MATERIALS PROVIDED =
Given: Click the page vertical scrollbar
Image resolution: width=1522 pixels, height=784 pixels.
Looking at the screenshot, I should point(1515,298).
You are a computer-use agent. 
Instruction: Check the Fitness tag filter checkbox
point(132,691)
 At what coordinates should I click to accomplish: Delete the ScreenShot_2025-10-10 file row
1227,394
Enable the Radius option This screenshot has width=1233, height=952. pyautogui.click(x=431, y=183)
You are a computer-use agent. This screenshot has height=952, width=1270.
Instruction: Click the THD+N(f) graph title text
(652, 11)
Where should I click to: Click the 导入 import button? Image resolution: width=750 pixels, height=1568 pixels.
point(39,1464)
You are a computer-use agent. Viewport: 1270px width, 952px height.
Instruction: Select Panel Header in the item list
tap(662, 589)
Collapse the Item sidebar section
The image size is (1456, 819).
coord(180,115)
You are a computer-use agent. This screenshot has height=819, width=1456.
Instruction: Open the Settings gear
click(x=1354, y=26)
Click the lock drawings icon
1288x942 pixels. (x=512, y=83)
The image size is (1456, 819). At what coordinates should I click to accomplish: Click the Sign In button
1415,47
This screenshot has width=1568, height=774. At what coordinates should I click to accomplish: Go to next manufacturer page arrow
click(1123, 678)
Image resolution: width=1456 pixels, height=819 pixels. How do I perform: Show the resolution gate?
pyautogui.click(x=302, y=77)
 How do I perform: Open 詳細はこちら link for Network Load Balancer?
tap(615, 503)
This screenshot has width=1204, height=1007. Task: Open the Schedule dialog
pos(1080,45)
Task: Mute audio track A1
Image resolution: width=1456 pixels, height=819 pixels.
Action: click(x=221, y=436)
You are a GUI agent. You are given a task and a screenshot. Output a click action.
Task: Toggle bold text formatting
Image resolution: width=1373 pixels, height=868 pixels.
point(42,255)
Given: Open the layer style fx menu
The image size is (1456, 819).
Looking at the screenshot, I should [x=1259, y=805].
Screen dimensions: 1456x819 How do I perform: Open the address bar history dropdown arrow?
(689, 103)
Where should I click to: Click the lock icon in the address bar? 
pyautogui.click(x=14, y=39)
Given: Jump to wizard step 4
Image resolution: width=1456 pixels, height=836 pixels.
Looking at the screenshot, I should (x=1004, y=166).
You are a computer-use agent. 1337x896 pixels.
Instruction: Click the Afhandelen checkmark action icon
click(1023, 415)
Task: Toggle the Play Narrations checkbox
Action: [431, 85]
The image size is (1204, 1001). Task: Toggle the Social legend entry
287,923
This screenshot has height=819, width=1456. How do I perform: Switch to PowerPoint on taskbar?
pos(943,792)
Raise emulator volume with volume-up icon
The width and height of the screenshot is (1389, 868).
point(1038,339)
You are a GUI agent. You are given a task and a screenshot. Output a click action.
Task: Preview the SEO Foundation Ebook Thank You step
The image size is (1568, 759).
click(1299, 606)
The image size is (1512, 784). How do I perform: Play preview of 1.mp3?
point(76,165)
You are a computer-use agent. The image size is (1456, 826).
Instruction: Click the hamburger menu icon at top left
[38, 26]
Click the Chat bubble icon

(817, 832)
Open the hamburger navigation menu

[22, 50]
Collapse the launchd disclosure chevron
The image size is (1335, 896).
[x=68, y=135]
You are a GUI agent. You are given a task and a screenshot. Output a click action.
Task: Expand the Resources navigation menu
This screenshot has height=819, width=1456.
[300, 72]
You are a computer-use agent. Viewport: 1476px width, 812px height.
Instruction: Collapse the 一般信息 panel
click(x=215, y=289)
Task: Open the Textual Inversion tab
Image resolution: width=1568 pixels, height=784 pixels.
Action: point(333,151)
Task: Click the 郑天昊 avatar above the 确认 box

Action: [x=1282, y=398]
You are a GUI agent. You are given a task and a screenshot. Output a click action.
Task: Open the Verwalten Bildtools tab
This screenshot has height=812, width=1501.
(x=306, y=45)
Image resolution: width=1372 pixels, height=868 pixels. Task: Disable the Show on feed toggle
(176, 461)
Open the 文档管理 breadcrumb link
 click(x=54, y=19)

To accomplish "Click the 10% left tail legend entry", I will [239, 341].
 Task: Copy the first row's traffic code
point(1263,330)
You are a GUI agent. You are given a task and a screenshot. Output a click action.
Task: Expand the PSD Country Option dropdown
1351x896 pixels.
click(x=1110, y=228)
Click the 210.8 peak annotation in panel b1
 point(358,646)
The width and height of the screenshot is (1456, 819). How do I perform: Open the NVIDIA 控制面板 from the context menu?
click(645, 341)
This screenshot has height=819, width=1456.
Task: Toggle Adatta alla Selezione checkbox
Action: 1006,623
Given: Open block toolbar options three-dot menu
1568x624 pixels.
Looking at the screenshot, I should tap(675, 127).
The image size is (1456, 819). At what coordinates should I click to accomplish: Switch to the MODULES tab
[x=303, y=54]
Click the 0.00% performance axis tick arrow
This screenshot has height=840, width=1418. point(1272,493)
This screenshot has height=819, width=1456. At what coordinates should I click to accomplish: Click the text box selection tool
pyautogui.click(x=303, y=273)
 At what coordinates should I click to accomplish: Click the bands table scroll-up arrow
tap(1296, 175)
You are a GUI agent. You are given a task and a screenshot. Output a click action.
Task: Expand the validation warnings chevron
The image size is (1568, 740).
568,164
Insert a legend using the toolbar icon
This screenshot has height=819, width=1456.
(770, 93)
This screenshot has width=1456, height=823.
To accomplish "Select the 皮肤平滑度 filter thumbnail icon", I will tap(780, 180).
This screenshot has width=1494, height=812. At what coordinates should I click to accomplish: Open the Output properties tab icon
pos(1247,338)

WHAT THE TASK ASKS =
Please restate word for word only the lines running from the line that contains "Open the 文档管理 breadcrumb link" to the final line of the listing above.

REPLY =
Open the 文档管理 breadcrumb link
 click(x=54, y=19)

To accomplish "Click the 10% left tail legend entry", I will [239, 341].
 Task: Copy the first row's traffic code
point(1263,330)
You are a GUI agent. You are given a task and a screenshot. Output a click action.
Task: Expand the PSD Country Option dropdown
1351x896 pixels.
click(x=1110, y=228)
Click the 210.8 peak annotation in panel b1
 point(358,646)
The width and height of the screenshot is (1456, 819). How do I perform: Open the NVIDIA 控制面板 from the context menu?
click(645, 341)
This screenshot has height=819, width=1456.
Task: Toggle Adatta alla Selezione checkbox
Action: 1006,623
Given: Open block toolbar options three-dot menu
1568x624 pixels.
Looking at the screenshot, I should tap(675, 127).
The image size is (1456, 819). At what coordinates should I click to accomplish: Switch to the MODULES tab
[x=303, y=54]
Click the 0.00% performance axis tick arrow
This screenshot has height=840, width=1418. point(1272,493)
This screenshot has height=819, width=1456. At what coordinates should I click to accomplish: Click the text box selection tool
pyautogui.click(x=303, y=273)
 At what coordinates should I click to accomplish: Click the bands table scroll-up arrow
tap(1296, 175)
You are a GUI agent. You are given a task and a screenshot. Output a click action.
Task: Expand the validation warnings chevron
The image size is (1568, 740).
568,164
Insert a legend using the toolbar icon
This screenshot has height=819, width=1456.
(770, 93)
This screenshot has width=1456, height=823.
To accomplish "Select the 皮肤平滑度 filter thumbnail icon", I will tap(780, 180).
This screenshot has width=1494, height=812. At what coordinates should I click to accomplish: Open the Output properties tab icon
pos(1247,338)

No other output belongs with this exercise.